Belletristik-Couch Rezension vonOkt 2016

Alte Verantwortung kommt zurück

Früher war Roman ein Widerständler. In der Zeit des zweiten Weltkrieges, da die Deutschen Polen besetzt hatten und die Bevölkerung unterdrückten, ausbeuteten und umbrachten. Er war Mitglied einer kleiner Spezialeinheit, die in Warschau operierte und den deutschen Besatzern das Leben schwer machen sollte. Im Geheimen lebte er, traf sich mit den anderen und plante die Aktionen.

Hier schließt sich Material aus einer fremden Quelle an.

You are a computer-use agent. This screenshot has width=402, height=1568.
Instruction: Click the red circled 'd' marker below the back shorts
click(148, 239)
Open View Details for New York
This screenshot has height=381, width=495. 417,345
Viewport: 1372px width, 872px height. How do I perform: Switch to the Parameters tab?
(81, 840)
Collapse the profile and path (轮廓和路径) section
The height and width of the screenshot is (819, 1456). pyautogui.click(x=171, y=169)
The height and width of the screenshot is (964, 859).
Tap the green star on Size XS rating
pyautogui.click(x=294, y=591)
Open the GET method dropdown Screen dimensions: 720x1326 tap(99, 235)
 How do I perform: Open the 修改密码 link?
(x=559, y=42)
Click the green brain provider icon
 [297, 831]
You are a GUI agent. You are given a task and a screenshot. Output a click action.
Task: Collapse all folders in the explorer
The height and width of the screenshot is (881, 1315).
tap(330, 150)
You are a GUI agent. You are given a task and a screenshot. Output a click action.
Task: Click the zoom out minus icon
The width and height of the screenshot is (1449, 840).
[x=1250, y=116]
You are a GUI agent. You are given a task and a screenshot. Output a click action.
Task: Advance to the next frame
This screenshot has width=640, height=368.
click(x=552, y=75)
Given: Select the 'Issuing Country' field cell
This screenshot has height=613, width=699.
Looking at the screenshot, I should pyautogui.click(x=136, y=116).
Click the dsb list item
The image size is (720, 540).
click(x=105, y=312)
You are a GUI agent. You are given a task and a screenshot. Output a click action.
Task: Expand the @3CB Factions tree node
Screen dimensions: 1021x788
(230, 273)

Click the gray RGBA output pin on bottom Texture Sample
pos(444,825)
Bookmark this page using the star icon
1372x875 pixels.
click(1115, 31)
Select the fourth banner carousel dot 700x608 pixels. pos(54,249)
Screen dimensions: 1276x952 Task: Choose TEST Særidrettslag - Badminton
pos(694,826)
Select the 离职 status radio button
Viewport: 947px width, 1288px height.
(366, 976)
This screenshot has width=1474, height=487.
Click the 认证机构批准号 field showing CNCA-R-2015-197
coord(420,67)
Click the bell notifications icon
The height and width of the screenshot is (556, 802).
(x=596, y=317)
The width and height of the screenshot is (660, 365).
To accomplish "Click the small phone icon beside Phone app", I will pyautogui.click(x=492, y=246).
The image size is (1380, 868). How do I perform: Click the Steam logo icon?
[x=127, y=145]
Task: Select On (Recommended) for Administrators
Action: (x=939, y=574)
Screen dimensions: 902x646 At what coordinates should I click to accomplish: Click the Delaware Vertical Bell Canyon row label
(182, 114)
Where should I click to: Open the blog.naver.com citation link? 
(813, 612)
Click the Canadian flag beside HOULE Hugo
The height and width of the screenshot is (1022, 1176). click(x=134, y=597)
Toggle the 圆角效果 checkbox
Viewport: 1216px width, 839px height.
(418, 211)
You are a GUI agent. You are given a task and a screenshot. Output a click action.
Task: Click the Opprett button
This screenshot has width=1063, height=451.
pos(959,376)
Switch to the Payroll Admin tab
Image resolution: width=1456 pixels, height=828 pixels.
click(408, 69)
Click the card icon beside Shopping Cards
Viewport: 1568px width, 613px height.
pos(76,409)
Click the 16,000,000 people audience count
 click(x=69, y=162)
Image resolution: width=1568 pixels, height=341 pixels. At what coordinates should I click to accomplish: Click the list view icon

Mitunter waren es hochkarätige Aufträge, die sie ausführten, von großer Bedeutung und weitreichenden Auswirkungen. Geheimhaltung war dabei die erste Devise, da die Spitzel und Handlanger des fremden Regimes überall lauerten, ständig die Augen und Ohren offen hielten, um die nächste Aktion des Widerstandes vorauszuahnen und im Keim zu ersticken. Es war eine Arbeit, die den Tod für einige wenige oder aber für viele bedeuten konnte. Sie war Teil des Krieges, obwohl der Krieg offiziell an deren Orten tobte und Polen besetztes Gebiet war.

Heute ist Roman Bibliothekar. Nur heißt er heute nicht mehr Roman. Die Zeit des Widerstandes ist lange vorbei und die Erinnerungen an seine damalige Tätigkeit verblassen. Damals wurde er Roman genannt. Es war sein Deckname gewesen in der kleinen Spezialeinheit. Doch mit dem Verschwinden der Spezialeinheit und noch viel mehr mit dem Ende des Krieges verlor der Name Roman für ihn jede Bedeutung. Er wurde ein neuer Mensch, der ein normalen Leben im Polen nach dem Krieg suchte. Inmitten langer Bücherregale bewegt er sich heute und führt eine Arbeit aus, deren Ruhe und Alltäglichkeit in krassem Kontrast zum Handeln des ehemaligen Widerständlers stehen. Die schwierigen Jahre hat er hinter sich gelassen, den Kampf gegen die Bildung eingetauscht. Doch dann holt ihn plötzlich und ohne Vorwarnung die Vergangenheit ein, wirft sich in seine stille Alltagsroutine, auf dass sein Weg nicht mehr geradlinig weiterführt, sondern Kurven schlägt und unmögliche Kreise vollführt.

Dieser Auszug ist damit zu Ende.